Suppose for argument's sake that it is fairly accurate.

What would then be the argument that we shouldn't use this information to, say, set insurance premiums, when we already happily accept the use of other prejudicial information such as age and gender to do so?

> we already happily accept the use of other prejudicial information

False premise, I do not happily accept this. I begrudgingly accept it, only because I don't think I have the power to change it. But by speaking out against the automation of prejudice in other domains before those systems have become mainstream, I hope I might make a difference.

I think the cost of car insurance should be a function of your past driving history and the price of your car (if the insurance policy covers damage to your car.) Pulling race, gender, sex or age into the equation might make insurance companies more profitable, but I do not like it.

Why?

In the (theoretical, unrealistic) limit of perfect competition, supposing that the profit margin is the same in both cases, wouldn’t the average purchaser of car insurance would be better off if these things were taken into account than if they weren’t?

Ok, maybe you don’t think averages are the thing to care about.

Uh,

Ok so if you draw the demand curves (not straight lines) for car insurance for both types of people (those born with and without street racing symbols on their irises) And we consider the cases where the insurance companies can set a price that depends on the type, uhh, Well,

Hm, ok yeah I guess those with racing-eyes get a worse deal in the case that they can be discriminated against. (Here I am using “discriminated against” in what is meant to be a way that doesn’t make a value judgment)

_Dataset rows_:
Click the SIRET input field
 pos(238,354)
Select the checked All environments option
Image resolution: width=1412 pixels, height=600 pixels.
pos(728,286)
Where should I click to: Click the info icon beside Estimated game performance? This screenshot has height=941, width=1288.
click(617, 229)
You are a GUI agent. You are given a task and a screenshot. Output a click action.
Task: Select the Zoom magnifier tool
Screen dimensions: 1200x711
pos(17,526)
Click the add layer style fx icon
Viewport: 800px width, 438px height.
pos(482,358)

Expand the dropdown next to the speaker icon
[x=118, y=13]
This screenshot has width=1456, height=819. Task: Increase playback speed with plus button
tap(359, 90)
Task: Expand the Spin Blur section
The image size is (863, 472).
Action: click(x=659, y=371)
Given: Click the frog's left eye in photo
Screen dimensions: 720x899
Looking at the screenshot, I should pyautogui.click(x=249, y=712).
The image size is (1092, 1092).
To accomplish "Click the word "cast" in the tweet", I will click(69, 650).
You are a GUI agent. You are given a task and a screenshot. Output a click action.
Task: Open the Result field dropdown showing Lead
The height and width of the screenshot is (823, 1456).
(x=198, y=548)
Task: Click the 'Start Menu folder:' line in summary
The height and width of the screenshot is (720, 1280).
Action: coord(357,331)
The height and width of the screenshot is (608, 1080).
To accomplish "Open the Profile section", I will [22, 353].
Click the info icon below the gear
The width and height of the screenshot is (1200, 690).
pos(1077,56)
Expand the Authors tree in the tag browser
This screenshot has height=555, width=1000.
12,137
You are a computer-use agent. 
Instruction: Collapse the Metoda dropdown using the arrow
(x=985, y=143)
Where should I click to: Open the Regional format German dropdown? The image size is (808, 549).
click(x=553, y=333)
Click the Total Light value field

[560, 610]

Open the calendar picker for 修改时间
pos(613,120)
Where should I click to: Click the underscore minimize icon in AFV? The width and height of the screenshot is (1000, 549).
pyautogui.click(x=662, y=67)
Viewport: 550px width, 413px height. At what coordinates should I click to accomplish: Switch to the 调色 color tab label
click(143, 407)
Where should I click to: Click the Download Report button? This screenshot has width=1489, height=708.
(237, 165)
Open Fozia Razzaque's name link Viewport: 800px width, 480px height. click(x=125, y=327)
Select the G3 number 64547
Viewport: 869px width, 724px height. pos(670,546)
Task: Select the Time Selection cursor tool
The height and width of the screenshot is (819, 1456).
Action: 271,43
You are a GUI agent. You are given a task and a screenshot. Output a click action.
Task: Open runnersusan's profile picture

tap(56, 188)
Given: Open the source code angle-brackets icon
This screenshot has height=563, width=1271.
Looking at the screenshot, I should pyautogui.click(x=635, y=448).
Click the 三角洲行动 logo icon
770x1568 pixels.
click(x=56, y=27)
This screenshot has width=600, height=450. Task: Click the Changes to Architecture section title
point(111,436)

_Work to complete_:
1. From the insurance pricing discussion above the rows, extract the stretch from "Ok, maybe you" through "a value judgment)".
2. Decide whether each statement below agrees with the insurance pricing discussion placed before the rows. Answer yes or no for each, and quote the words from that discussion that settle it.
(a) The reply that opens with "False premise" says it happily accepts the use of age and gender in setting premiums.
(b) That same reply holds that the cost of car insurance should depend on past driving history.
(c) The final paragraph concludes that people with racing-eyes get a better deal when they can be discriminated against.
3. Continue the insurance pricing discussion, the text that comes before the rows, starting after its last sentence.

_Answers to the tasks_:
1.
Ok, maybe you don’t think averages are the thing to care about.

Uh,

Ok so if you draw the demand curves (not straight lines) for car insurance for both types of people (those born with and without street racing symbols on their irises) And we consider the cases where the insurance companies can set a price that depends on the type, uhh, Well,

Hm, ok yeah I guess those with racing-eyes get a worse deal in the case that they can be discriminated against. (Here I am using “discriminated against” in what is meant to be a way that doesn’t make a value judgment)

2.
(a) No: "False premise, I do not happily accept this. I begrudgingly accept it"
(b) Yes: "the cost of car insurance should be a function of your past driving history"
(c) No: "those with racing-eyes get a worse deal in the case that they can be discriminated against"

3.
But, the point of insurance is not to produce equal outcomes between people. The point of insurance is to reduce the variance in outcomes for each person with as small as possible a worsening of the average outcome for that person. If what you are doing is trying to make outcomes equal between groups, what you are doing is no longer just insurance, but a subsidy.

Is it really more efficient to have the prices be required to be the same regardless of racing-eyes, than it would be to just directly tax those with non-racing-eyes to subsidize those with non-racing-eyes?

Maybe. I haven’t done the math.

> profit margin is the same in both cases

Profit margins would actually be bigger in the case of more profiling. Absent profiling, insurers open themselves up to much more negative selection (e.g. old people being more likely to purchase cheap health insurance that's subsidised by the young), which has the effect of increasing premiums for the customer, decreasing margins for the insurer and chasing away the customers that are the least likely to need to make a claim.

Does this hold in the perfect competition limit? Doesn’t the perfect competition limit have profit margins of approximately zero?
Who's "we"? An outcome of EU gender equality law was that car insurance premiums may no longer depend on gender even though it is correlated with risk.